“Whatcha want, Skeeter?” I called across the room the other night, using the voice I reserve for baby-talking to my cat. He’d been meowing at me while I tried to check my email.
Sylvester stretched and looked at me like I’d grown a second head. Then he gave a disgusted flick of his tail and stalked off into the kitchen. The food bowl wasn’t empty, just dangerously low by his standards. I refilled it and said “there you go, Fat Boy.”
He tossed another disgusted look over his shoulder, then stuck his face in the bowl.
I guess I can’t blame him. In less than five minutes, I’d called him both Skeeter and Fat Boy. Those are just a few of the monikers that get tossed his way several times a day. His actual name – Sylvester – is the one I use least of all.
Fat Boy makes sense. All you have to do is look at him or witness his paranoid obsession with his food bowl to understand it. But Skeeter?
That one is a little more roundabout. A long while back, Lee and I discovered “Google Translate.” We are fortysomethings in pre-teen bodies, I guess, because this helpful tool immediately became a source of juvenile entertainment. We spent more time than I care to admit looking up cursewords and vulgar slang in different languages.
One that stuck with us was Muschi. For those who don’t know, this is how you say “pussy” in German, at least according to the almighty Google Translator. I decided it was kind of a cute word. I dislike the p-word, and am even less fond of the good old C-word that rhymes with runt. They’ve got a harsh, icky grossness to them. Muschi, on the other hand, is almost cute-ish. At least the way we say it … “moo-ski.” It sounds like a cartoon cow with a Polish last name. People who actually speak German might pronounce it very differently. But at our Juvenile Google Translate Party For Two, that didn’t matter all.
Poor Sylvester. It was only a matter of time before “pussycat” became “Mooskicat.” Which became just plain old “Mooski.” And then one day, he was being a royal pain in the arse when I was trying to read, insisting that I pay attention to him by sticking his butt in my face.
“Moo-Ski…Toe!” I admonished. You know, “Mooskito.” “Mosquito.” Because mosquitoes are a pain in the ass, and so are cats who shove that same body part in your face.
Fat Boy. Mooski. Mooskito. It wasn’t much more of a stretch to get to Skeeter.
What is it about our animal companions that makes rational, normal human beings come up with idiotic pet names? For that matter, what makes us do the same with people? If I think about it, I was genetically predestined for this brand of weirdness.
As a kid, I spent several weeks of each summer vacation with my great-aunt and great-uncles in West Virginia. I’d come home anxious to tell my neighborhood friends about my trip.

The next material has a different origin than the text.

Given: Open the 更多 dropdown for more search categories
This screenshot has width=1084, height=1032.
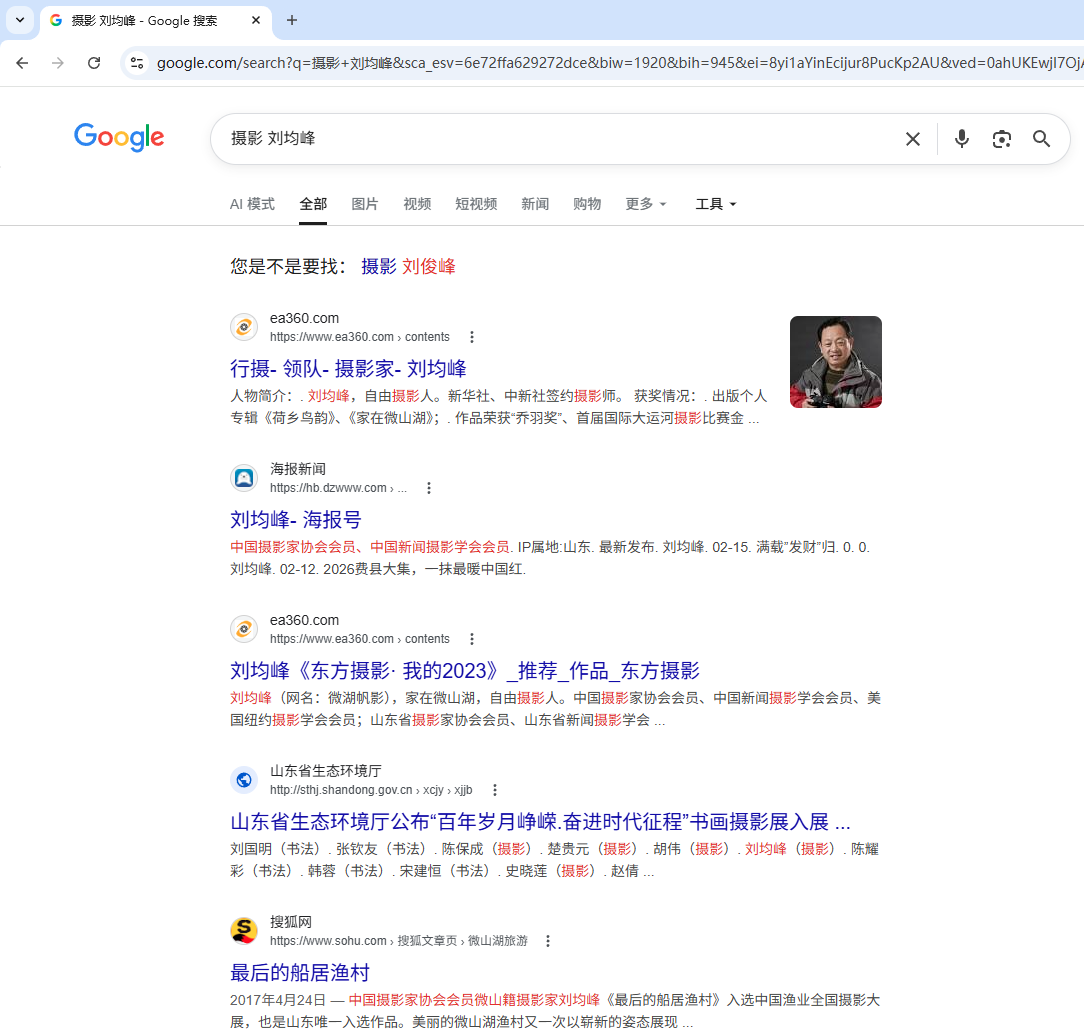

“Aunt Fuzzy took me to her campsite. We had fires at night and told ghost stories and put whoopie cushions in Uncle Don’s chair so we could say he farted. Then I stayed with Uncle Weach, and we fished in his pond and went roller-skating. When I stayed with Uncle Bunny he had me and my cousins weed all the cornfields and taught me how to milk a cow. And we walked over to Uncle Hop’s and picked blackberries.”
My friends would give me the same “you have an extra head” look I get from Sylvester when I call him Skeeter. Back then, I figured they thought my cow-milking, corn-weeding vacation paled in comparison to their trip to Disney World, although I wouldn’t have traded with them for anything.

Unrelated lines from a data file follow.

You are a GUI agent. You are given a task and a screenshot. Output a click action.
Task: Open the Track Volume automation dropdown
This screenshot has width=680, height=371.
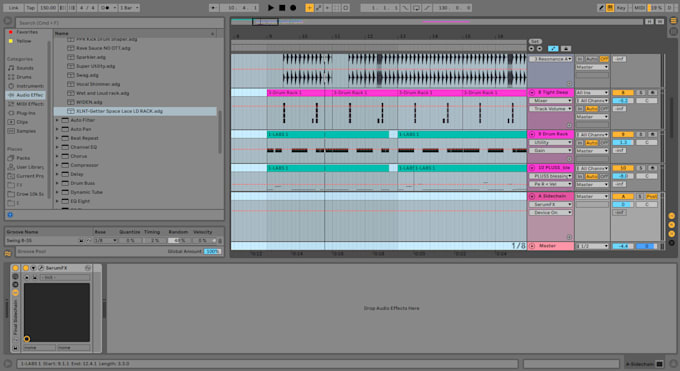pos(550,109)
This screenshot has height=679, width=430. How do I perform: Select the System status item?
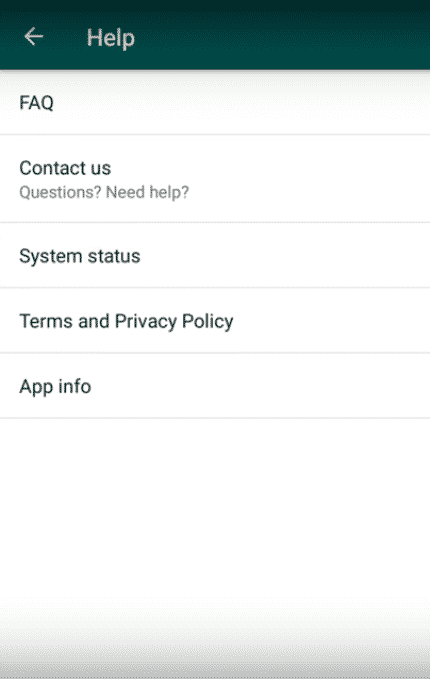[x=215, y=255]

Now, I realize it probably wasn’t my trip itself, but my FuzzyWeachBunnyHop collection of aunts and uncles that caught them off guard. Fuzzy was actually Alma. Weach was Wade. Bunny was Hugh, and Hop was Frank. But they’d gone by their childhood nicknames for so long that they’d been FuzzyWeachBunnyHop for decades before I came along. Why change now?
My Dad called me Thumper when I was a kid. It had nothing to do with the adorable little rabbit from Bambi. It was his way of making fun of the way I stomped around everywhere. I was not a graceful child. Again, some things never change.
My sister had it worse. My mother called her Toad, and so did I.
I’m thankful that unlike our great-aunt and great-uncles, we let our childhood nicknames drift away. Going through life as Thumper and Toad would have sucked.
What silly (ok, maybe even stupid) nicknames have been bestowed on you, your loved ones, or your pets? Even better, what’s the story behind them?